◆ PROBLEM TO SOLVE:
Work through the listing below and give again exactly the lines from the one with "Click the plus icon for more actions" to the one with "Task: Start recording the meeting", both ends included. All other lines and all pictures stay out.

+++ PROVIDED RECORDS

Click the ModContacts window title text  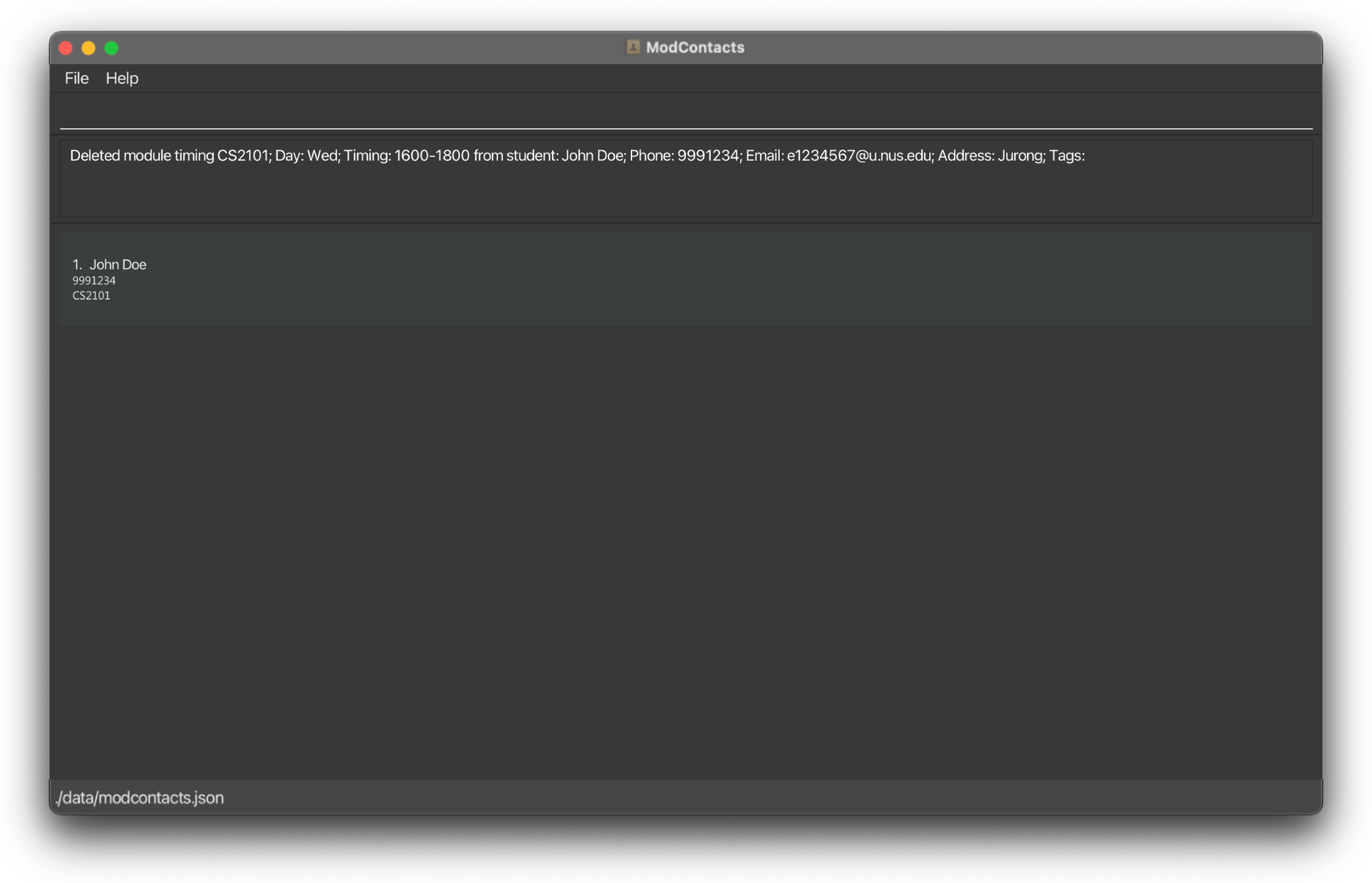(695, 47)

++++++
+++ PROVIDED RECORDS

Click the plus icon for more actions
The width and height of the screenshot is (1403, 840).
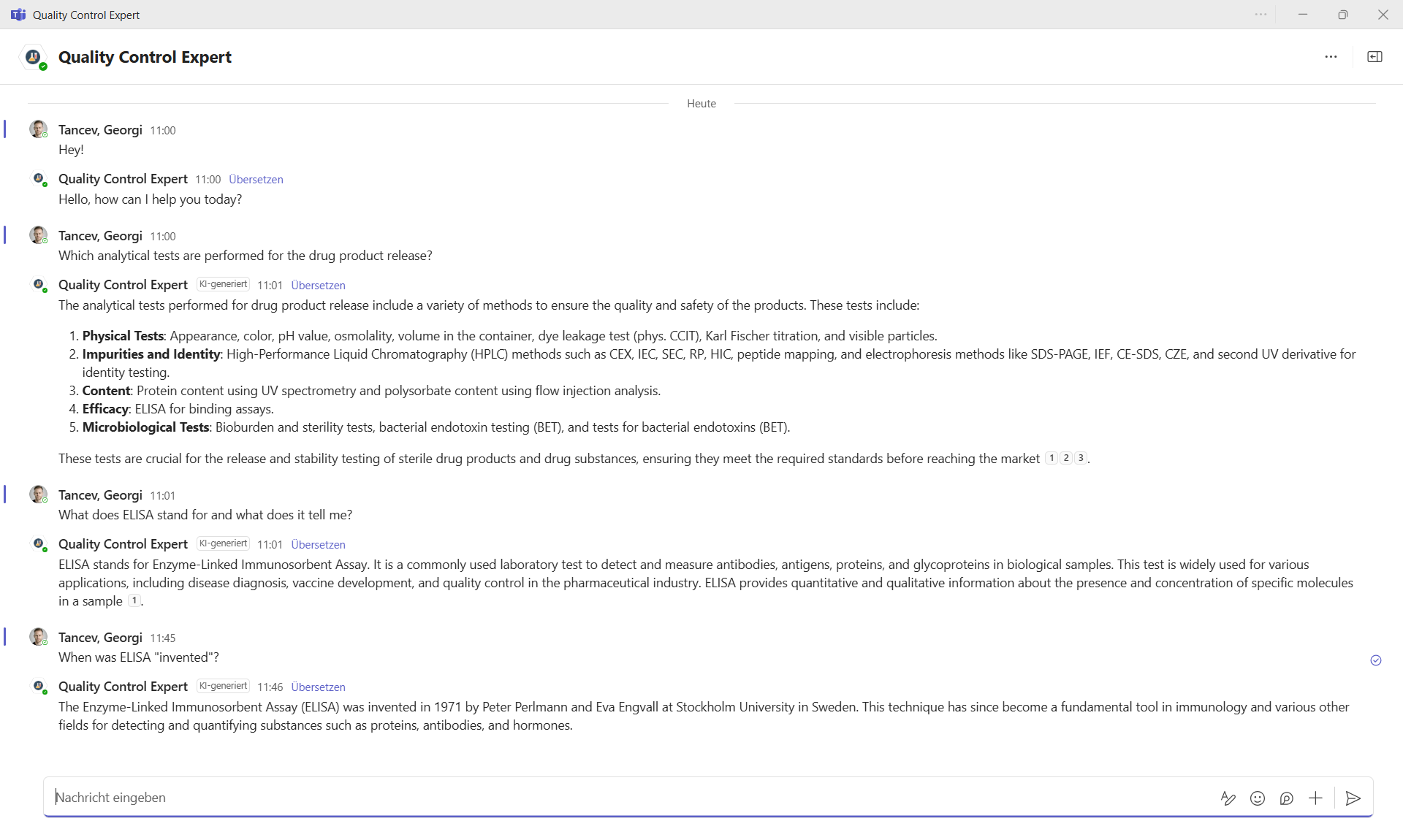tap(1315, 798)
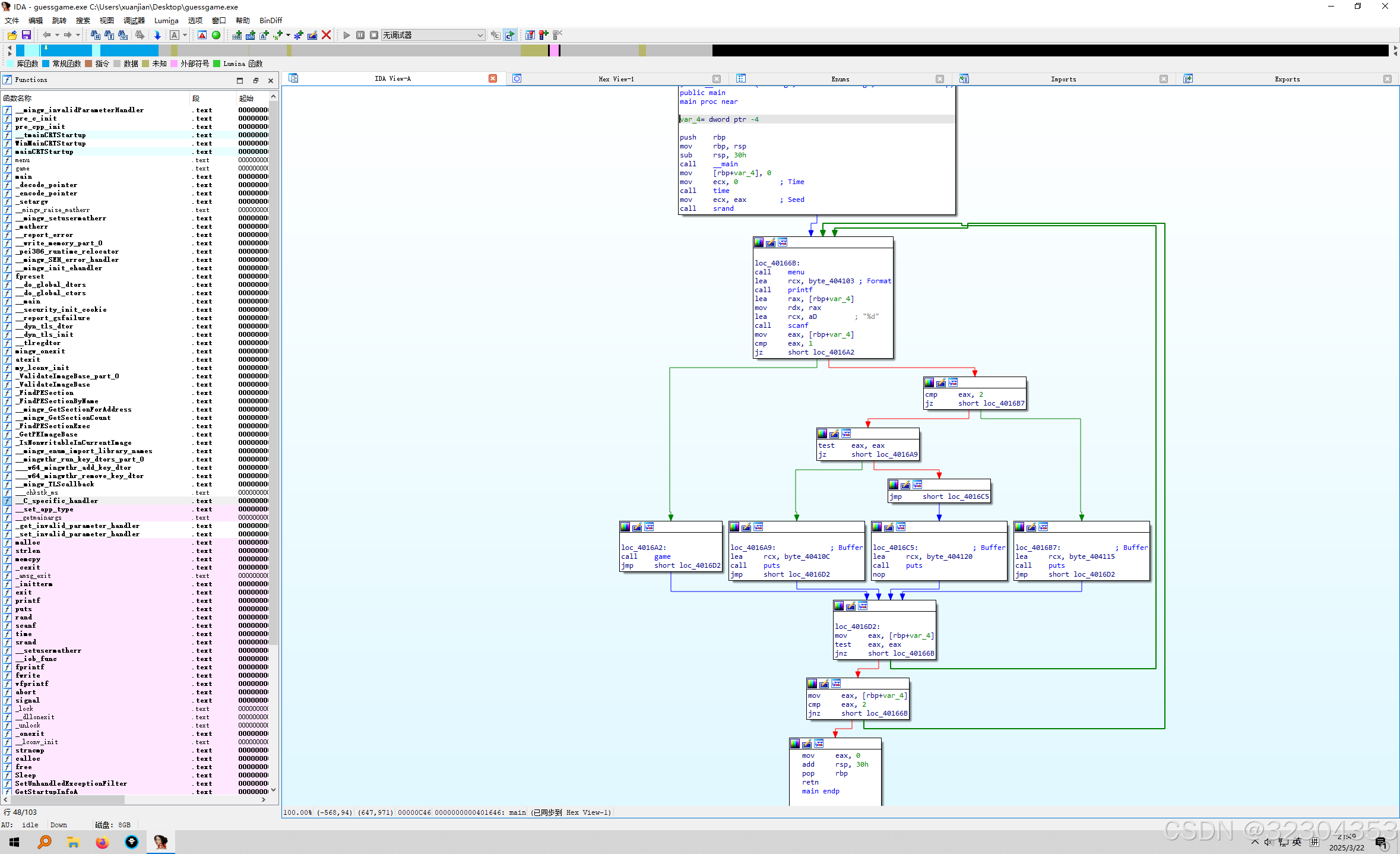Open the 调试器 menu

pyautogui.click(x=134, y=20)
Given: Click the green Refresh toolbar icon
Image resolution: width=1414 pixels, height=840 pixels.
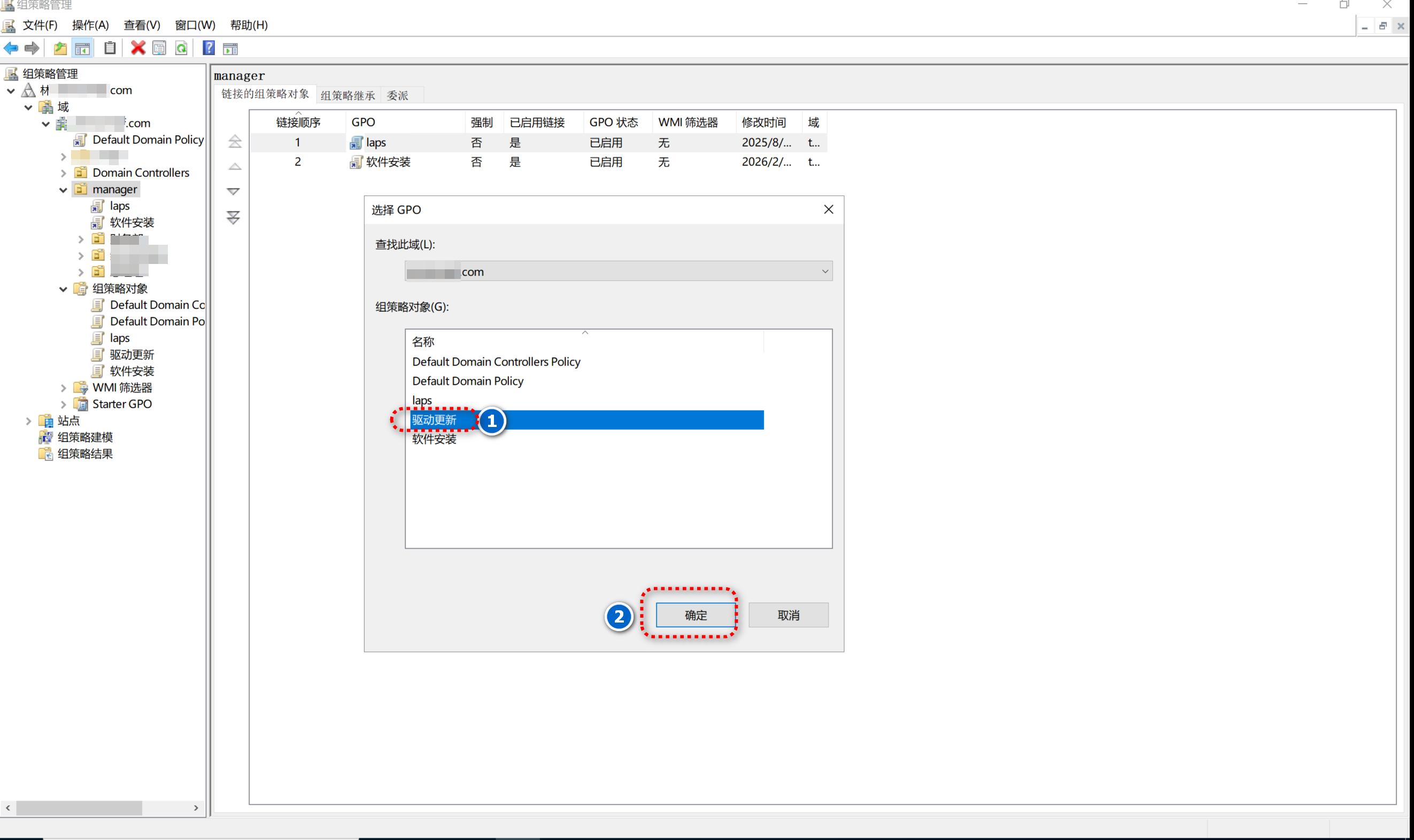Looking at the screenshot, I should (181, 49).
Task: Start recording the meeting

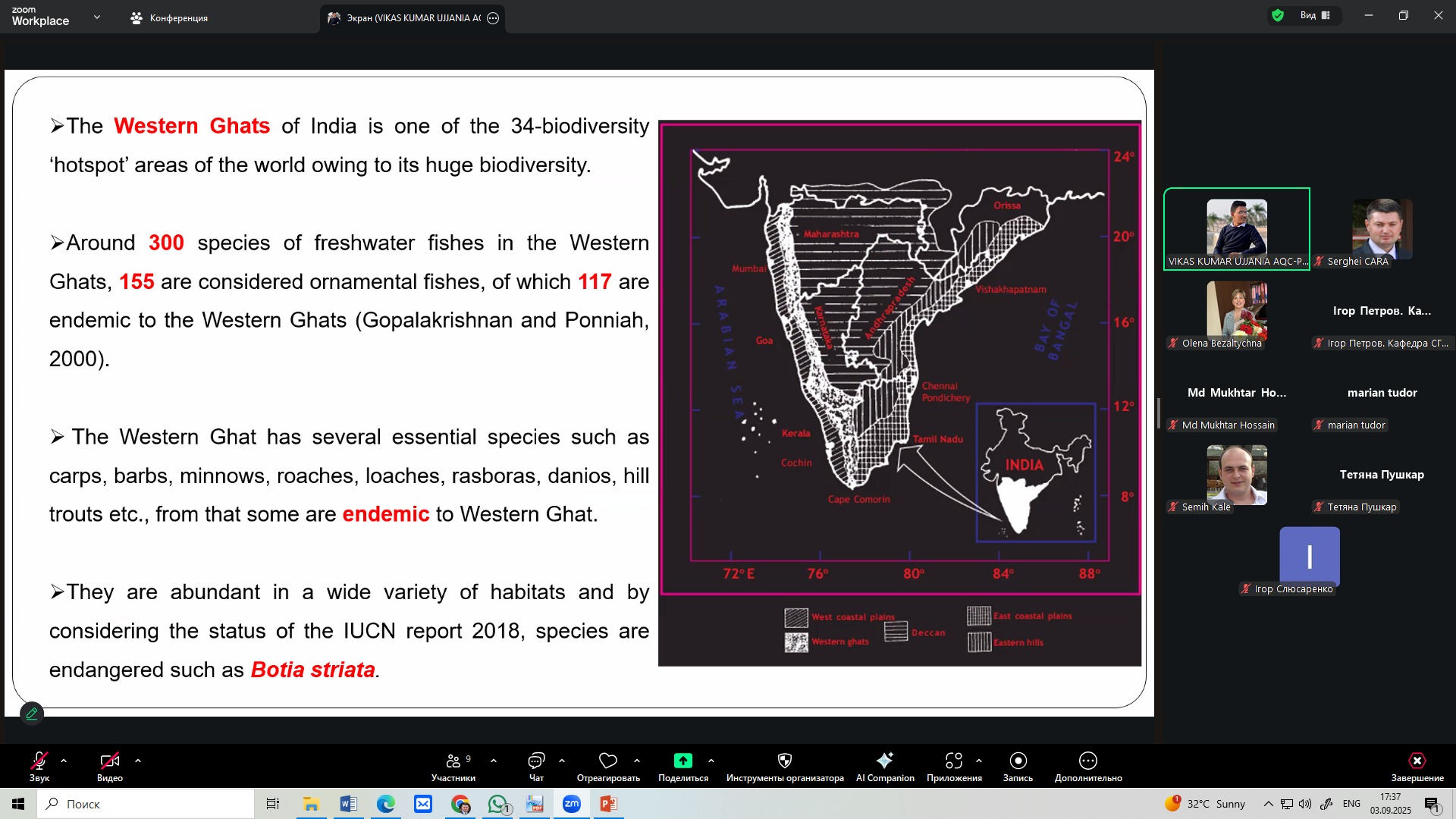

++++++
+++ PROVIDED RECORDS

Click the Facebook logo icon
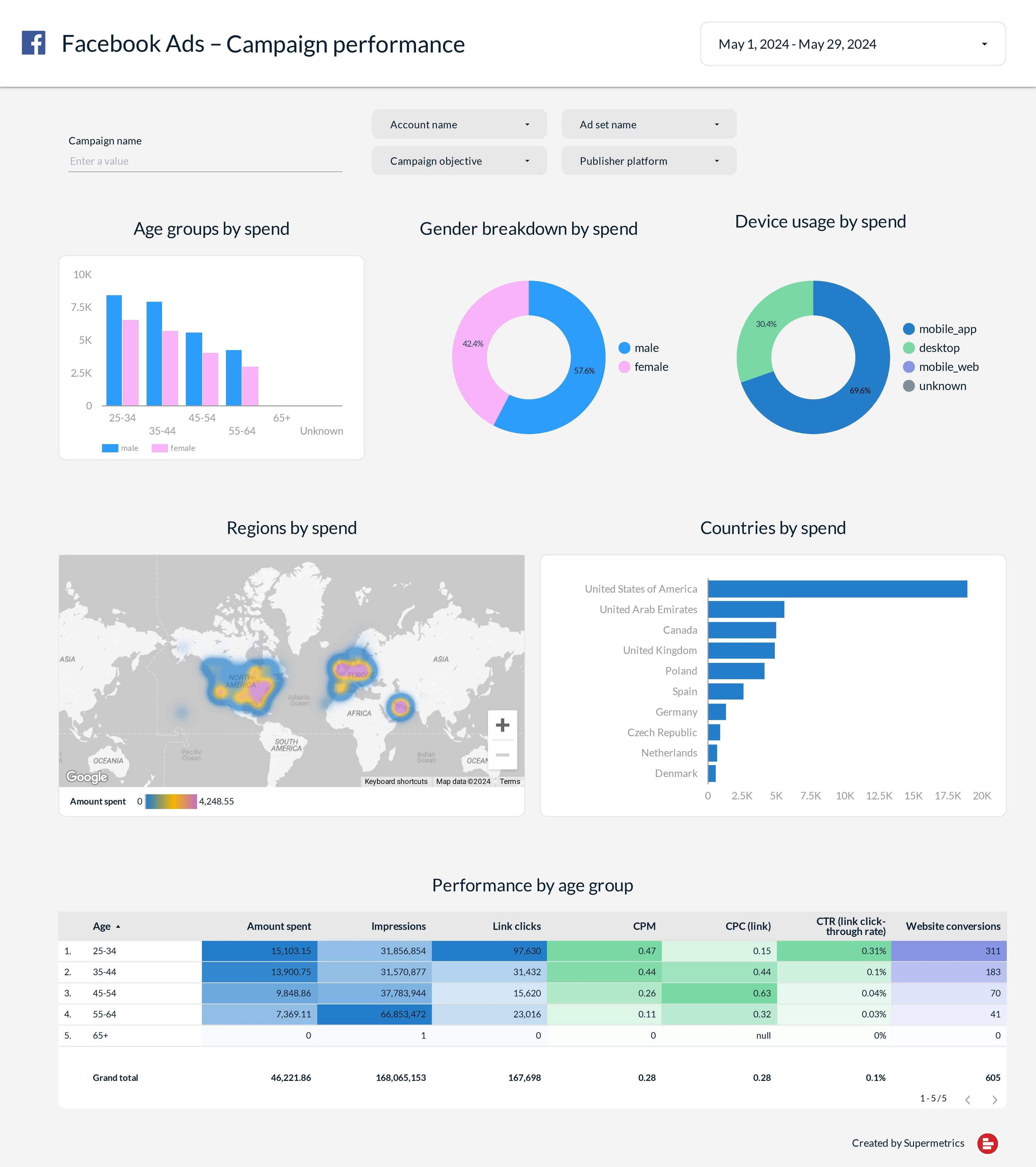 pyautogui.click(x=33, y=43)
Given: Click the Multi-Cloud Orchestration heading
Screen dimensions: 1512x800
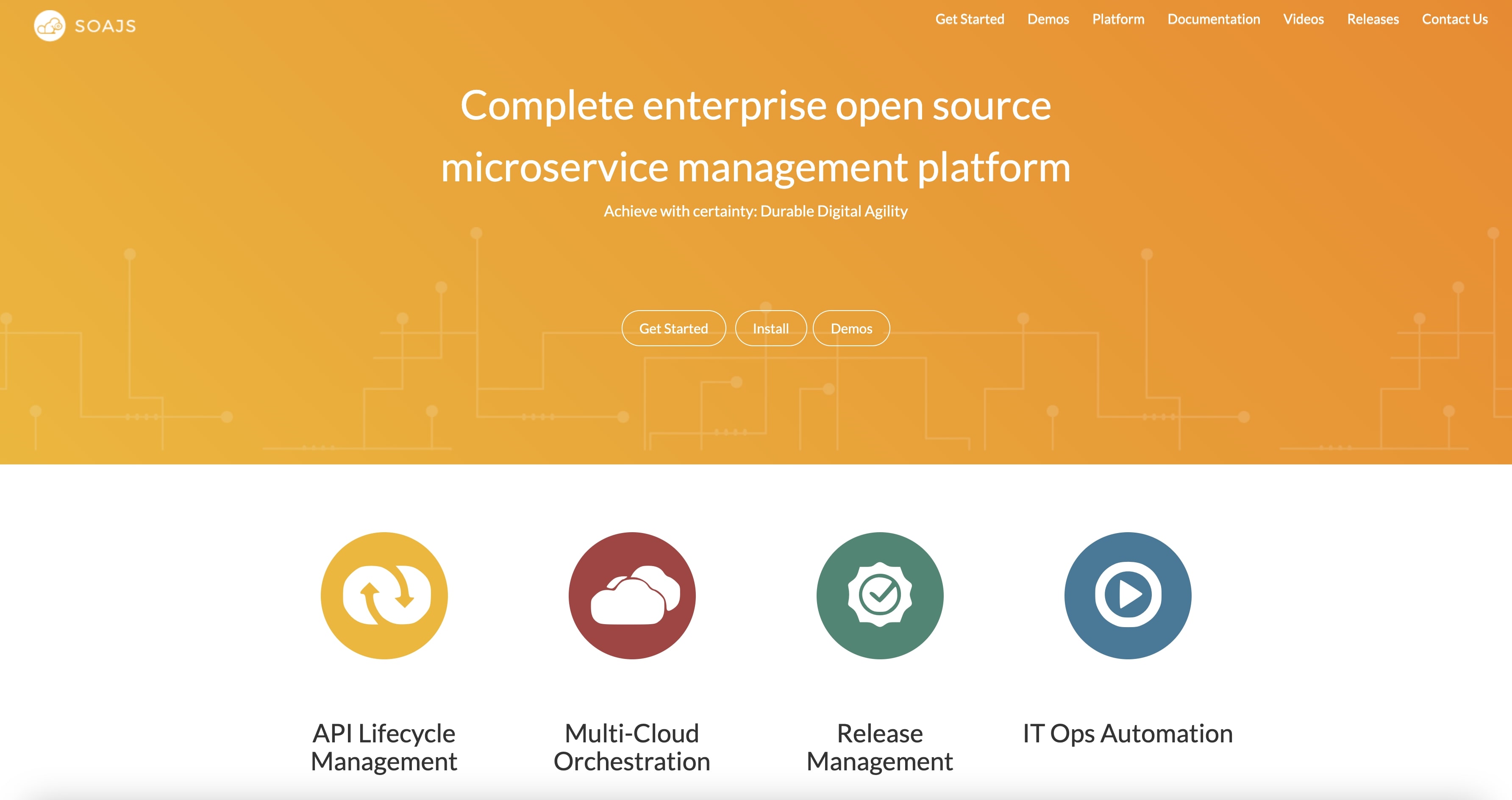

++++++

◆ RESPONSE TO THE TASK:
Click the plus icon for more actions
The width and height of the screenshot is (1403, 840).
tap(1315, 798)
Open the 调试器 menu

pyautogui.click(x=134, y=20)
Given: Click the green Refresh toolbar icon
Image resolution: width=1414 pixels, height=840 pixels.
Looking at the screenshot, I should (181, 49).
Task: Start recording the meeting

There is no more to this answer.